AMOR VIII

Lo insólito de mi amada es que, reproduciendo su personalidad rasgos de mujer arcaica, está en todo momento exhaustivamente informada sobre la más reciente actualidad política, cultural o científica. Después de un minucioso repaso suyo por libros, periódicos o Internet, puedo salir al ruedo sin temor a pasar por marciano. Su síntesis no es nada fácil: hay que saber extraer la sustancia de cada cosa, detectando los niveles de falsedad, ignorancia y tergiversación de los medios (que son hoy considerables). Mi mujer es una obsesa de la verdad.

Esa pasión suya por la realidad ha constituido el núcleo de su arte, pero no sabría decir si ha sido la pintura la que le ha dotado de una mirada tan certera sobre el entorno, o viceversa. En esos ejercicios reconozco mi inopia personal: hay veces que construyo suposiciones de sofisticada perversidad ajena donde no hay más que torpeza, y otras, caigo en la más crédula candidez ante una tangible picaresca. Si no la tuviera a mi lado, se multiplicarían por diez los avisperos en los que ando metido un día sí y otro también.

Lo cierto es que jamás me lanzo a ninguna operación bélica sin previo informe suyo sobre el terreno que voy a pisar, pues, como ya lo he señalado, mi juicio es excesivamente radical y tiende a situarse en los extremos, buscando la espectacularidad dramática del tema. Contrariamente, Dolors me sitúa en los más contradictorios matices, y en última instancia, siempre en la indulgencia. En términos escénicos, ella sería la antítesis de Lady Macbeth. Que, por cierto, es un curioso y abundante reducto femenino, cuando una mujer experimenta el apocamiento de su macho.

Material proporcionado »

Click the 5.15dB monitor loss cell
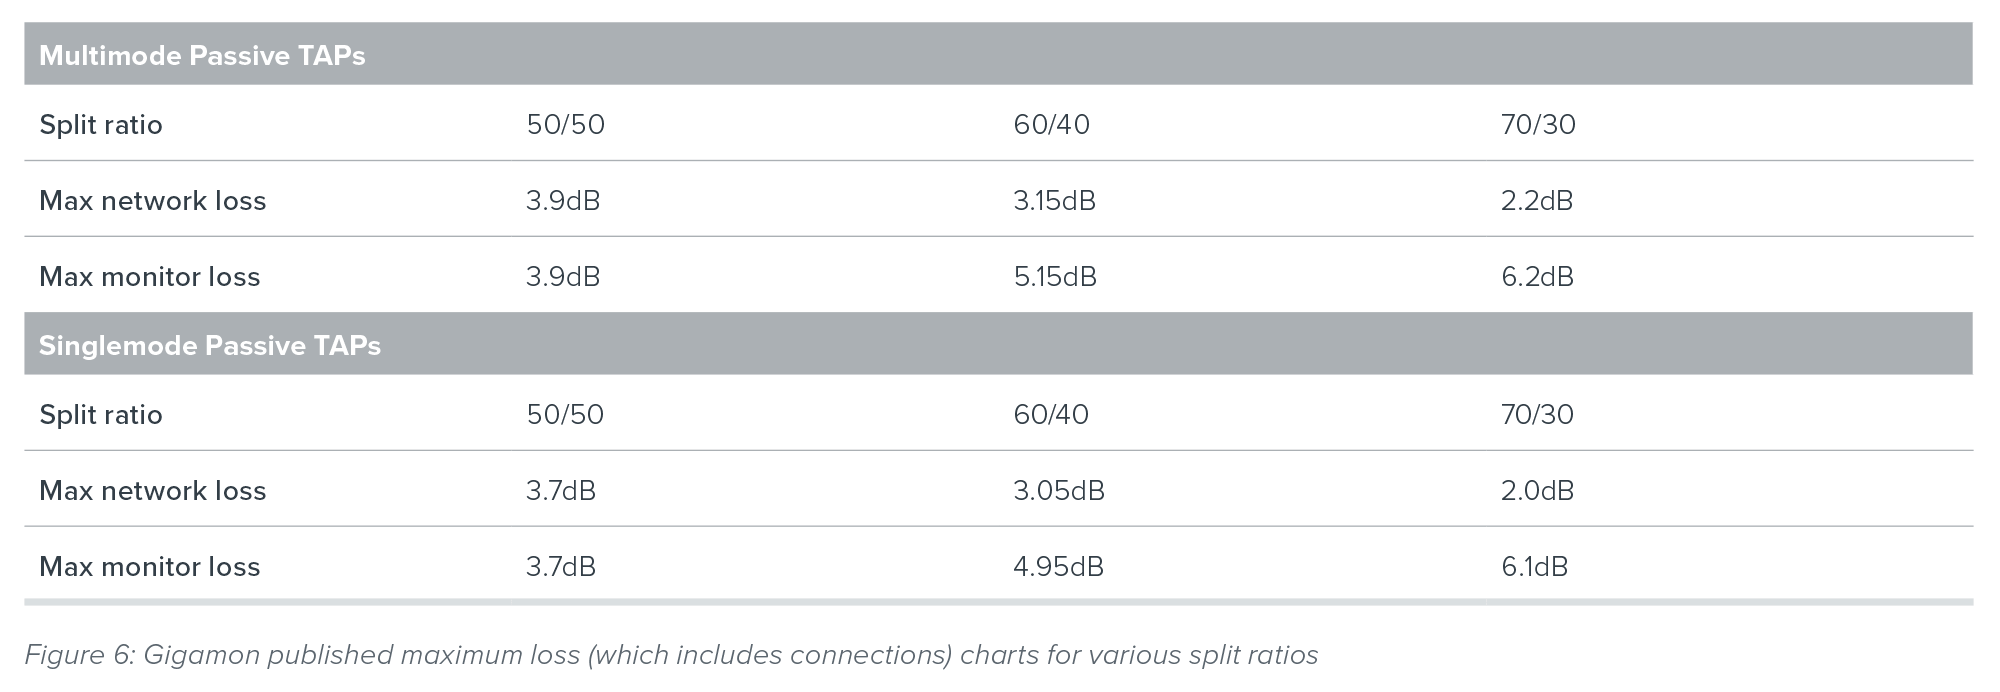2000x692 pixels. click(x=1055, y=277)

Enunciado A »
Responda estas preguntas sobre el fragmento «Amor VIII»:
(i) ¿En qué fuentes hace la amada su minucioso repaso?
(ii) ¿Qué ha constituido el núcleo de su arte?
(iii) ¿De qué personaje sería ella la antítesis en términos escénicos?
Enunciado B » Transcriba el pasaje del fragmento «Amor VIII» que va desde «Lo insólito de» hasta «de la verdad.».
Enunciado C » Continúe el fragmento «Amor VIII» a partir de su última oración.

Respuesta A »
(i) En libros, periódicos o Internet.
(ii) Su pasión por la realidad.
(iii) De Lady Macbeth.

Respuesta B »
Lo insólito de mi amada es que, reproduciendo su personalidad rasgos de mujer arcaica, está en todo momento exhaustivamente informada sobre la más reciente actualidad política, cultural o científica. Después de un minucioso repaso suyo por libros, periódicos o Internet, puedo salir al ruedo sin temor a pasar por marciano. Su síntesis no es nada fácil: hay que saber extraer la sustancia de cada cosa, detectando los niveles de falsedad, ignorancia y tergiversación de los medios (que son hoy considerables). Mi mujer es una obsesa de la verdad.

Respuesta C »
Sigo. Para empezar nuestra jornada le aconsejo a Dolors que, mientras preparamos el desayuno, sintonice siempre la COPE. Federico Jiménez Losantos quita instantáneamente los restos de somnolencia. Nos reímos juntos, pensando en la histeria de nuestros conciudadanos catalanes, los cuales le consideran el peor enemigo de la historia, después de Felipe V y el Generalísimo. Se olvidan con facilidad del recuerdo que le dejó grabado el catalanismo en su mente y en su rodilla. Un atentado del que hace muy poco la televisión pública catalana daba voz a un tipo que con total desvergüenza se despachaba así sobre el tema: «En un momento determinado estas cosas se deben parar [se refería a los no nacionalistas]. Es preciso un cierto nivel de violencia respecto a esa gente, porque, entre otras cosas, solo entienden este lenguaje». Solo le faltó animar al personal para volver a repetirlo.

Pues bien, con verbo inflamado, furibundo y sarcástico a la vez, Losantos ha construido un personaje provocador que contrarresta el derrame laudatorio del Gobierno en la SER. Los periodistas que tienen como única vocación la defensa incondicional del Gobierno resultan bastante más aborrecibles que los fustigadores compulsivos del poder. Ciertamente, Losantos es un excesivo en sus amores y fobias, pero la diferencia con los otros está solo en que unos utilizan el guante blanco, y Losantos, sin guante, reparte los guantazos. Literarios, por supuesto.

Los comentarios radiofónicos nos llevan a los primeros temas de conversación, mientras probamos la mermelada de limón recién hecha el día anterior. ¡Cuántas horas hemos hablado juntos! Nuestros hijos, de críos, nos acusaban de pasarnos el día hablando. Sentían, seguramente, que nuestro amor podía menguar una parte de sus mimos, y, en cierta medida, tenían razón.

Empiezo yo.

—¿Has escuchado? Dicen que en España hay cuarenta y cuatro mil millonarios más.

—¡Fantástico! Es una gran noticia.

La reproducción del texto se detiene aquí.